Des personnes qui se déplacent en fauteuil roulant et certaines associations représentatives réclament plus d'accessibilité dans le métro parisien. Cette revendication, on ne peut plus légitime pour un égal accès aux services, qu'il soit public ou privé, est régulièrement l'objet d'actions et de communiqués complaisamment relayés par la presse, souvent illustrés par une photo qui joue sur l'émotion au détriment de l'information et met en scène une personne en fauteuil roulant face à une bouche de métro.

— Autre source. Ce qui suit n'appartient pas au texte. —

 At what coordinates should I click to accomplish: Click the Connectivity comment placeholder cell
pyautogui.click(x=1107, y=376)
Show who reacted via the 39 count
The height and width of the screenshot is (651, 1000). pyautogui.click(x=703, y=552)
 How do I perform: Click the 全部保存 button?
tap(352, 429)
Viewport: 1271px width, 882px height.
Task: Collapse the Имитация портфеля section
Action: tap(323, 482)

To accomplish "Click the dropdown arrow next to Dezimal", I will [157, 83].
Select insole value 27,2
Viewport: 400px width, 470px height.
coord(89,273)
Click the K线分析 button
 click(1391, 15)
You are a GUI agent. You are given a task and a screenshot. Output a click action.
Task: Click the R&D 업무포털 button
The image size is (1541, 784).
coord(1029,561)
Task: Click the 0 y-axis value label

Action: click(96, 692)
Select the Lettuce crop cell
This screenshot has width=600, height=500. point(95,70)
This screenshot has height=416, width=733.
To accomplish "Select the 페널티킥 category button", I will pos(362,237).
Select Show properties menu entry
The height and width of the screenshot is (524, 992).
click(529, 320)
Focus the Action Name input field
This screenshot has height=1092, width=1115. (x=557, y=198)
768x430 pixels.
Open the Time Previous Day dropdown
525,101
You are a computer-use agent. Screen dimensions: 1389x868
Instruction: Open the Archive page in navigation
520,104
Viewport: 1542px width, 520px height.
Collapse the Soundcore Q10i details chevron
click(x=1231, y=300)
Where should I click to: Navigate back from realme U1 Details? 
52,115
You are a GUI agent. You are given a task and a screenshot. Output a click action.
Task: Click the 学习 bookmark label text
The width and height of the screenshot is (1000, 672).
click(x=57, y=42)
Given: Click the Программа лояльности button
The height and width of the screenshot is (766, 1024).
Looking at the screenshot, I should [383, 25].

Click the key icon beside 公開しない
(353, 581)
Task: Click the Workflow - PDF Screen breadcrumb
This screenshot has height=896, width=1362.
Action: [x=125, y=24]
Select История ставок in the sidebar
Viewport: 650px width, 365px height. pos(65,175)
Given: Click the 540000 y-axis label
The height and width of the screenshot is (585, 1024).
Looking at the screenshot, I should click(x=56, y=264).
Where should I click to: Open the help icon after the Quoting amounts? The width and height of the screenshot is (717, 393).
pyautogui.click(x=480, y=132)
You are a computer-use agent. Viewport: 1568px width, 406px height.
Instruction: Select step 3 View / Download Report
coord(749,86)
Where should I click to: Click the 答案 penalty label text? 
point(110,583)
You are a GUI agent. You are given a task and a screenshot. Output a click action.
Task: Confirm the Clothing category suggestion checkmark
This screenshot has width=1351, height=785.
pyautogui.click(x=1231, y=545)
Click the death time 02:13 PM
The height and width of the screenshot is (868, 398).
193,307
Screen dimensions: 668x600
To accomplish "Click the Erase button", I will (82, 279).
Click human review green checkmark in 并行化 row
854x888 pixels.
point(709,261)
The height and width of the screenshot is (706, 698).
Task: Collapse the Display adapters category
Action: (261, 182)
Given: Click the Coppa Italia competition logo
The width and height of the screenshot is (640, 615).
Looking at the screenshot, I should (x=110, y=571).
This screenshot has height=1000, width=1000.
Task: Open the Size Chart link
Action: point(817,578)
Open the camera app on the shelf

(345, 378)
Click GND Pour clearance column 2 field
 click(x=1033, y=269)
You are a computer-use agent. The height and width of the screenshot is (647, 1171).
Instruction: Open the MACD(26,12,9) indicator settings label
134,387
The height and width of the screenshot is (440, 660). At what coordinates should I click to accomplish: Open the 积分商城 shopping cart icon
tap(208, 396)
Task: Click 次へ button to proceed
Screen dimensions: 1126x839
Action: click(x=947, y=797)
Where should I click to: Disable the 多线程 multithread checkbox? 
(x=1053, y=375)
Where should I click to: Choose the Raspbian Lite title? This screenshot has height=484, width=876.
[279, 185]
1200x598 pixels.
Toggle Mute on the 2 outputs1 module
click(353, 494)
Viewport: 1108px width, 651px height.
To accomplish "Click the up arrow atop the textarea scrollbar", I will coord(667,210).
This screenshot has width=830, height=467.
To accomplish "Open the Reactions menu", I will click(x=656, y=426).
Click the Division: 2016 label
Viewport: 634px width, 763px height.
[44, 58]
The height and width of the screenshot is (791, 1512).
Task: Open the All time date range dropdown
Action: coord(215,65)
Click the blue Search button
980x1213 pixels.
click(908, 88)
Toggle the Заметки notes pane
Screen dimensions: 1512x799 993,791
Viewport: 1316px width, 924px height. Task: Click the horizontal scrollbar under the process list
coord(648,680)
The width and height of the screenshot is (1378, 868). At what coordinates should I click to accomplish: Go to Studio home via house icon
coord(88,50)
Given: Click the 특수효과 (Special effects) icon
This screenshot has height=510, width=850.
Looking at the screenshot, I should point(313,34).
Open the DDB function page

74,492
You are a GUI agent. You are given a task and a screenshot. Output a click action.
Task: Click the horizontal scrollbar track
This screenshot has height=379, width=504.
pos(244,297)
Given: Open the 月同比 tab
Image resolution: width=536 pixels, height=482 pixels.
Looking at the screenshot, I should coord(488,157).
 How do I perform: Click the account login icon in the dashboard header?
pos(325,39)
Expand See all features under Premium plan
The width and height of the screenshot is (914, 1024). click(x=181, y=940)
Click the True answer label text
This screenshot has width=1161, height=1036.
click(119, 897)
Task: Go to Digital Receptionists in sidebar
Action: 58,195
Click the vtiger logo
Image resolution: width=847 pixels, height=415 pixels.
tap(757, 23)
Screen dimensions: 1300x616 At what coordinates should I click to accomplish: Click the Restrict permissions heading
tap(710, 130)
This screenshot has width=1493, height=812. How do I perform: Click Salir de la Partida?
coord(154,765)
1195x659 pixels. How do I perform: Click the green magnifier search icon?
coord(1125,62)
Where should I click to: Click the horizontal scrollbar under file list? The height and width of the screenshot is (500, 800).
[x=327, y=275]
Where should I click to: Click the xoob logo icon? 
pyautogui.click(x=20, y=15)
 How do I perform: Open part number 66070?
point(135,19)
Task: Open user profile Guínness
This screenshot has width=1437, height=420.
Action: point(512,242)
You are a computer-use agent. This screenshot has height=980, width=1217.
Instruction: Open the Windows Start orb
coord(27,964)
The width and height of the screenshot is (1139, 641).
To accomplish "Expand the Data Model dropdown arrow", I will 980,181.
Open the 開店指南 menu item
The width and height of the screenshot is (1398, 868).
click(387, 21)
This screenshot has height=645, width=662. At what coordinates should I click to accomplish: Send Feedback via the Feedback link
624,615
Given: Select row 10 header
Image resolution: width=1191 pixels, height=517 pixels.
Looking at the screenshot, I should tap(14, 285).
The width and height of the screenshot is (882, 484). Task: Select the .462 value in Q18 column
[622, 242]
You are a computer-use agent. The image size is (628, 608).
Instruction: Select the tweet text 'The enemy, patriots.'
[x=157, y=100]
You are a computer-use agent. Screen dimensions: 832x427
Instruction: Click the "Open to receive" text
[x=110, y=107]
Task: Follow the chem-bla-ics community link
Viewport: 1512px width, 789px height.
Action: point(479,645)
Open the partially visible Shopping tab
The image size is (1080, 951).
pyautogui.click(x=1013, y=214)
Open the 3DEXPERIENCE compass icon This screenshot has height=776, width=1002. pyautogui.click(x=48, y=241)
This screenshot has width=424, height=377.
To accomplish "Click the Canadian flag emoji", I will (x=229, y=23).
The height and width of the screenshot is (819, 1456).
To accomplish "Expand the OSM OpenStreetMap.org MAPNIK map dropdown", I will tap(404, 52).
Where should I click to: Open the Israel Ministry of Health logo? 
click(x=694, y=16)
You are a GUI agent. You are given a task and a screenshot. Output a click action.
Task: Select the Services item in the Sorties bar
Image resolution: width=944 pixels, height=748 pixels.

Un parcours de tragédie grecque
Les transports souterrains parisiens sont une galère, un « parcours du combattant », laborieux surtout à cause du manque d'accessibilité ; parfois, c'est lorsque cela devient accessible que les difficultés commencent. Sarah en sait quelque chose, elle qui rapporte sur un réseau social la galère qu'elle a vécue fin septembre 2019 sur la ligne A du RER, pourtant réputée 100 % accessible (article en lien ci-dessous). Comme le Minotaure, elle s'est en effet butée à plusieurs ascenseurs en panne, s'est battue contre des portillons récalcitrants, a ferraillé contre des agents incompétents et finalement rejoint sa destination avec le soutien de « gentils voyageurs ». « Heureusement que je ne me suis pas engouffrée dans votre alternative accessible », conclut-elle après un parcours de tragédie grecque. Dominique Gillot fait à son tour le récit d'une évacuation hasardeuse : « Bloquée 3/4 d'heure dans le tunnel du métro entre Louis Blanc et Stalingrad. Plus de courant sur les voies, coupé ! Nous devons être évacués via le tunnel. »
A chacun des contraintes
Des solutions existent pourtant, quand on les recherche, et l'accessibilité se fait péniblement mais avec constance une place dans la conception des produits et des espaces. Des initiatives voient le jour partout en Europe et dans le monde, l'accessibilité dite universelle imprègne plusieurs programmes de recherche européens et inspire un nombre croissant de concepteurs, souvent sous la pression des organisations représentatives et grâce à l'implication de personnes concernées par le handicap. Mais ce qui fonctionne là-bas n'est pas automatiquement adapté ici, et ce qui est fait à Londres ou à Amsterdam n'est pas obligatoirement transposable à Paris ou à Naples. Pour ce qui est des moyens de transport, chacun, du fabricant à l'exploitant et du conducteur à l'usager, a aujourd'hui compris les multiples intérêts et bénéfices secondaires de l'accessibilité en termes de confort, de facilitations et de sécurité. Mais si faire et construire accessible au plus grand nombre est un objectif que les associations de personnes en situation de handicap peuvent s'enorgueillir d'avoir, sinon atteint, au moins engagé, transformer l'existant pour l'ouvrir à tous ne répond ni aux mêmes contraintes ni aux mêmes solutions. C'est très souvent plus coûteux, moins productif et moins sûr.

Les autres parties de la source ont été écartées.